Regardless, Leavy’s model of leveraging its own balance sheet to act as a principal, rather than an agent like Air BnB, does remind us of on-going debate in banking over which model is more effective, and therefore can extract the most rents.

It is fundamentally a question of risk. A principal gets a few big advantages over an agent. Its able to sit in-between both sides of a trade, and therefore extract easy rents when temporary mismatches in demand and supply emerge. It can also benefit from privileged information flows. Lend overnight at 0.75 per cent, and borrow overnight at 0.5 per cent, and Bob is perhaps your uncle. ‘Perhaps’ because if there’s no one to fund your lending, then there will be liquidity repercussions, as Leavy may find out. And equally because you may have priced the market all wrong, and can’t shift the inventory in time. A similar dynamic has played out in the sharing economy businesses — if both legs of a trip to the suburbs can’t be funded, the unit costs will quickly turn negative. There’s also the obvious balance-sheet exposure if something unexpected — like the gilets jaune start to riot on your street– happens and the real-estate becomes un-rentable.

On the flipside, Air BnB’s broker-like stance assumes less risk and therefore in good years will have lower margins due to an inability to take advantage of potential arbitrage opportunities.

For Leavy to succeed then, it will likely have to employ some core trading strategy to arbitrage the cash offers to home owners looking to fund a holiday, and the reality of the demand for the property in that week. The issue here is that, unlike in energy or rates trading, the product offered is highly heterogeneous. A barrel of brent crude in Nigeria is relatively fungible with one from Norway, an apartment in the 6th arrondissement less so with one in the Mission District. That denies Leavy the economies of scale that can be achieved in other commodity-based market-making models.

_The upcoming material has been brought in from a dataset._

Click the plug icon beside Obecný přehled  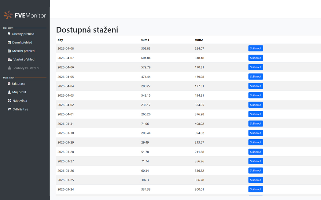pyautogui.click(x=9, y=34)
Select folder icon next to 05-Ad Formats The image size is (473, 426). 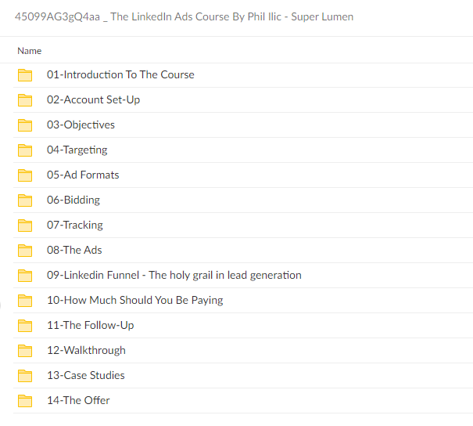coord(25,175)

Extremely detailed specialist knowledge of real estate markets will instead be needed as well as a topnotch trading team incentivised by performance-related bonuses. That’s both expensive and time consuming to procure.

On another note, if Leavy does end up assuming the role of market-maker, those who think real estate is too heavily financialised already might be in for a rude awakening.

Still, those looking for an extra few euros to fund the winter break won’t be complaining. Where do we sign up?

Ah yes, the family home. Not. Doubtless coming to an Australia near you.